§ Data extract
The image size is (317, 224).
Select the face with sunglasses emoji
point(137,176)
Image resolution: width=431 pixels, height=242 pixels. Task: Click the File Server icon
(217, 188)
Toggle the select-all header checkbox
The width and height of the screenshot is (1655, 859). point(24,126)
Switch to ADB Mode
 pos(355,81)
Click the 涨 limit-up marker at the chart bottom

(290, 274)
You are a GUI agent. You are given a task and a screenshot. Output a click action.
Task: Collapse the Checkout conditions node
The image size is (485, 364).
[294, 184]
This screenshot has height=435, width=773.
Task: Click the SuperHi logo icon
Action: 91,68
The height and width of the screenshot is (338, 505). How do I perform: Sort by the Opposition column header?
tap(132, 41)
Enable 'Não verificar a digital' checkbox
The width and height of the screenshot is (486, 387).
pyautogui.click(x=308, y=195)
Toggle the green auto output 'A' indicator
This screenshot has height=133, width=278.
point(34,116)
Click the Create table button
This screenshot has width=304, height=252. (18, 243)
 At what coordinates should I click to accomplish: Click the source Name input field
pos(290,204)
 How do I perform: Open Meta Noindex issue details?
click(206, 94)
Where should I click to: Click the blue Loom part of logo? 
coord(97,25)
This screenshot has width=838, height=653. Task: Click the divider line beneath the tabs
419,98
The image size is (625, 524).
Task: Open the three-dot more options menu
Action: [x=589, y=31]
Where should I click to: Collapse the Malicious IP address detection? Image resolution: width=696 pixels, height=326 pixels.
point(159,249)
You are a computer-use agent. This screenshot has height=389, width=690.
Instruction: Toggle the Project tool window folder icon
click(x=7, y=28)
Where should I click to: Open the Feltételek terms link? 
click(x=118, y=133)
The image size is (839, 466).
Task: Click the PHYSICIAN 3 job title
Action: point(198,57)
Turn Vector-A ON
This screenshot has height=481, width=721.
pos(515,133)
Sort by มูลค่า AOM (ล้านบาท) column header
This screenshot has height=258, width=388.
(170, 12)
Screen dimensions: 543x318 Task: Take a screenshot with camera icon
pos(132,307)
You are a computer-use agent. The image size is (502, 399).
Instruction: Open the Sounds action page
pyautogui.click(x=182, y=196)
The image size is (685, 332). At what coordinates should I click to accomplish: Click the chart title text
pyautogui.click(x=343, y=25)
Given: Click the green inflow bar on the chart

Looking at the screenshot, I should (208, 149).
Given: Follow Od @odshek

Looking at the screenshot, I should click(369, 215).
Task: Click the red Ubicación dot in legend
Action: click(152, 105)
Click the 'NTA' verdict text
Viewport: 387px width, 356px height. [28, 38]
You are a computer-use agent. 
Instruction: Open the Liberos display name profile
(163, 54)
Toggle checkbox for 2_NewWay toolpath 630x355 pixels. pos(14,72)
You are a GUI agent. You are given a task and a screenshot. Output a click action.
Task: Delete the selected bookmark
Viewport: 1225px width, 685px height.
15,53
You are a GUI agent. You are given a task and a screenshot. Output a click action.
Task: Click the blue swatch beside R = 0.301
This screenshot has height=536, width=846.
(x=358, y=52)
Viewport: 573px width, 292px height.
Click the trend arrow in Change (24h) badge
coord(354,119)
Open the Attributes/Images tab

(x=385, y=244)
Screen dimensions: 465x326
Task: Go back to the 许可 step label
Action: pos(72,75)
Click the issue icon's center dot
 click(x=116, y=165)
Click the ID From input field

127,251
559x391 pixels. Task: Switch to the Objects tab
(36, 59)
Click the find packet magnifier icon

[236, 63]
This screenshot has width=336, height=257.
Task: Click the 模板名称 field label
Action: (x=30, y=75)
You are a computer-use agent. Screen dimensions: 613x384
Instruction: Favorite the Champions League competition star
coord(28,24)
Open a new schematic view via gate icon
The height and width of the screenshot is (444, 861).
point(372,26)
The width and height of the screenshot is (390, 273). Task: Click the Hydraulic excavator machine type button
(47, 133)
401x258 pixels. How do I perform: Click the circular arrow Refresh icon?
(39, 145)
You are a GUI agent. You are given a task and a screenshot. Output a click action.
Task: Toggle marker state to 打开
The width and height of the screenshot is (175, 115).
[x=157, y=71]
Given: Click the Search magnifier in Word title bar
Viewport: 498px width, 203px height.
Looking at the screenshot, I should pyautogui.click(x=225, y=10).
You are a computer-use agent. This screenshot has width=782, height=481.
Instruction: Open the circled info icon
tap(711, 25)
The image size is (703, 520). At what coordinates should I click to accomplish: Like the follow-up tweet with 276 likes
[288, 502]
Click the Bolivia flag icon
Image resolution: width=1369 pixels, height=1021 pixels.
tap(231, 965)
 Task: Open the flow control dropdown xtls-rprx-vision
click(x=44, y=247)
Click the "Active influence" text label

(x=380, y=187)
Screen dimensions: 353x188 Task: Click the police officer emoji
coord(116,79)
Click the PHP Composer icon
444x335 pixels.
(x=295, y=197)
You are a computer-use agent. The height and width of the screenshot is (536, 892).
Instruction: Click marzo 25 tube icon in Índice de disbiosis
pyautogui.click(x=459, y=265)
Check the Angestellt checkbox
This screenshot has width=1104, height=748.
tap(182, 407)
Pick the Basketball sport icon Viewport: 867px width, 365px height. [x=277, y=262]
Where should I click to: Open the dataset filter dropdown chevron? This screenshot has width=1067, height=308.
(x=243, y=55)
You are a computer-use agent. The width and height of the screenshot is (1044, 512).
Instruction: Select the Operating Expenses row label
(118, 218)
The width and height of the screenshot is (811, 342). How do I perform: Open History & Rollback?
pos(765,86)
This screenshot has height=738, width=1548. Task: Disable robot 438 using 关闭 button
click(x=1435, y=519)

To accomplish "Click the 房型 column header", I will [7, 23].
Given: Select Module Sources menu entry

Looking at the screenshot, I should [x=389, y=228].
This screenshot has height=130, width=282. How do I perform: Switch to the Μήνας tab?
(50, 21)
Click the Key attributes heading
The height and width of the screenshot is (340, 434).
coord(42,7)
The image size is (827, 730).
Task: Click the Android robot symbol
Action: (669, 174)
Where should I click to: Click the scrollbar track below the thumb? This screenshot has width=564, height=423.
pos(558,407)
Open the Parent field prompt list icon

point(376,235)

§ Aim of the exercise
From the material above, set down exactly the lines between the line holding "Task: Delete the selected bookmark" and the line holding "Viewport: 573px width, 292px height.", inclusive. Include nothing else.

§ Solved exercise
Task: Delete the selected bookmark
Viewport: 1225px width, 685px height.
15,53
You are a GUI agent. You are given a task and a screenshot. Output a click action.
Task: Click the blue swatch beside R = 0.301
This screenshot has height=536, width=846.
(x=358, y=52)
Viewport: 573px width, 292px height.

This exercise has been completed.